É verdade que os fundos comunitários não utilizados poderão ser investidos em anos posteriores, mas também é verdade que a sua não utilização quando já o podiam ter sido, contribuiu para o agravamento da crise (foi capacidade produtiva e emprego que não foi criado), por um lado, e, por outro lado, com atrasos tão grandes perde-se elevado poder de compra (por ex., só no período
2011-2012 os preços deverão subir cerca de 7%), o que determina uma redução significativa, em termos reais, dos fundos comunitários
( um aumento de preços de 7% , determina, relativamente
ao volume de 6.120,7 milhões € de fundos não utilizados, uma perda, em termos reais, correspondente a 400 milhões €).

Serve isto para dizer que apesar de a justificação para orçamentos irrealistas ser esta ferramenta extremamente importante para o desenvolvimento do País, ela não tem sido devidamente aproveitada.

Claro que, apesar das dificuldades de acesso ao crédito, da crise, etc. haverá também um poucochinho de incompetência por aí à mistura com alguma megalomania também, já que se assiste por esse País fora, a obras de duvidosa utilidade, como muito bem refere.

Anónimo disse...

Esqueci aqui as Juntas de Freguesia.

Parece-me que a assinatura de um protocolo de delegação de competências entre a Câmara e as Juntas, com objectivos e tarefas bem definidas e orçamentadas, a exemplo do que sucede em muitos concelhos, seria a medida adequada, desde que devidamente acompanhado e "fiscalizado", e sem que, por simpatia política ou outra, fosse subvertido por mais este ou aquele subsídio.

Custa-me ler n'"a Cidade de Tomar" que volta e meia os presidentes de junta andam a mendigar na Câmara.
Com regras claras e para todos, provavelmente as JF's teriam mais autonomia e seriam ainda mais úteis às populações.

Luis Ferreira disse...

Pois foi precisamente isso que o PS propôs: protocolos com as juntas para que o dinheiro real transferido, corresponda a serviço real em prol das populações, dentro das responsabilidades que a Lei permite passar dos Municipios para as Freguesias.

Assim sim faz sentido.

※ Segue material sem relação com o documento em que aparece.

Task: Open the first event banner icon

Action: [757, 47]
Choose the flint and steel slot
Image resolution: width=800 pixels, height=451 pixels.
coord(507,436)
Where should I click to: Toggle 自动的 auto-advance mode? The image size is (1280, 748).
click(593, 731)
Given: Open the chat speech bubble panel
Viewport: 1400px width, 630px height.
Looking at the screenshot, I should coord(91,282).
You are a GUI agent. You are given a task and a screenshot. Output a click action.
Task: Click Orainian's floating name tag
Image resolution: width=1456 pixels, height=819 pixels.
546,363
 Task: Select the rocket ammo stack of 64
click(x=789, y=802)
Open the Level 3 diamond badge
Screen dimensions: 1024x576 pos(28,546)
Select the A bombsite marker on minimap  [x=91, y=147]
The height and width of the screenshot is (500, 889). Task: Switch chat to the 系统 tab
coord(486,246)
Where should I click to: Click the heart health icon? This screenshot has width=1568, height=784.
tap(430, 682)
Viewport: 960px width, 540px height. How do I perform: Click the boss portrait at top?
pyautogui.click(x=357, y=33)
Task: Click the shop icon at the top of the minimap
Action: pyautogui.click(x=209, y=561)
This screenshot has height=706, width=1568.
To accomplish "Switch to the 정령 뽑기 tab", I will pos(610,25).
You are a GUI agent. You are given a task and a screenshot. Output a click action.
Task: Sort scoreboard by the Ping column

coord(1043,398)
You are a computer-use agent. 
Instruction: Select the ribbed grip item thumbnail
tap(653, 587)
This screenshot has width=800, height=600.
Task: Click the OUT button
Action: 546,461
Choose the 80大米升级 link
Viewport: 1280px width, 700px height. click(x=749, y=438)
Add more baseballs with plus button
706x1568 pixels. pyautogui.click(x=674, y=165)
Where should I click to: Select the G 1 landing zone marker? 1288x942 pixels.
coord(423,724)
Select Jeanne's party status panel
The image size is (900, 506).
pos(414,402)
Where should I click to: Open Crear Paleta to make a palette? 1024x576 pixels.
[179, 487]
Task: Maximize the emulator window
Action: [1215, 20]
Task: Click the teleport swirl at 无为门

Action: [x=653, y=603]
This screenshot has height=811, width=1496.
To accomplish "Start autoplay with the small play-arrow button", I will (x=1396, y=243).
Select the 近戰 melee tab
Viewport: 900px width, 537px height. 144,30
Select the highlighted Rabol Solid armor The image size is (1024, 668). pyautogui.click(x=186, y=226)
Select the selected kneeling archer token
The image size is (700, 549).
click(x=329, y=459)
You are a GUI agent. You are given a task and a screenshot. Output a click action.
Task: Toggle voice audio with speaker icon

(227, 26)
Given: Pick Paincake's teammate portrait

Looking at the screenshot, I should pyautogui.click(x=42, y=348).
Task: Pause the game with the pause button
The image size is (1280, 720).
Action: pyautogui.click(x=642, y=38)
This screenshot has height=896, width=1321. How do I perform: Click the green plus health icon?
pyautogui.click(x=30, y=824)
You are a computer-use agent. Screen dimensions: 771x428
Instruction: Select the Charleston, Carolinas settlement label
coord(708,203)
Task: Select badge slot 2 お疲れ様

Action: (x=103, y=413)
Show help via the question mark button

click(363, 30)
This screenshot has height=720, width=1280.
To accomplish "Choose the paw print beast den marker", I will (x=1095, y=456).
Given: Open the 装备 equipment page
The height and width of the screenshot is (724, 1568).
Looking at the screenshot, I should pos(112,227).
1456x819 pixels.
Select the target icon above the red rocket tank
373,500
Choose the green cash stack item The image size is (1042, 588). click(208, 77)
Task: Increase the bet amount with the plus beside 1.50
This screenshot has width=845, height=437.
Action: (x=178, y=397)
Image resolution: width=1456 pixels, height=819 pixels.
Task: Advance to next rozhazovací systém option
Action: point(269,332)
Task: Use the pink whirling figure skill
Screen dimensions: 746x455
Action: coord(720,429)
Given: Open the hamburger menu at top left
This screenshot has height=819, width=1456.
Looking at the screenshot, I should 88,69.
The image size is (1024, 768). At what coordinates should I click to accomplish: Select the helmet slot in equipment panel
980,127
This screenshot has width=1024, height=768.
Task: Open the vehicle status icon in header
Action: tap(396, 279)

A proposta que o PPD fez está mais do que estafada... Alias como quase tudo o que propõem.

jccorreia disse...

Mas onde arranja o sr. Vereador tanta lata ! Entao depois de 6 anos de miserável balda e desvario de um indivíduo chamado Sócrates e seus sócios,camaradas ,cúmplices,(como entender) ainda acha que as medidas que os outros preconizam são disparatadas? Na reforma administrativa,, nos cortes nas transferências para as juntas,etc Mas quem assinou o memorando com a Troika e foi o óbvio e principal negociador ?
Também faz parte das conhecidas e bafientas "viuvas" do homenzinho?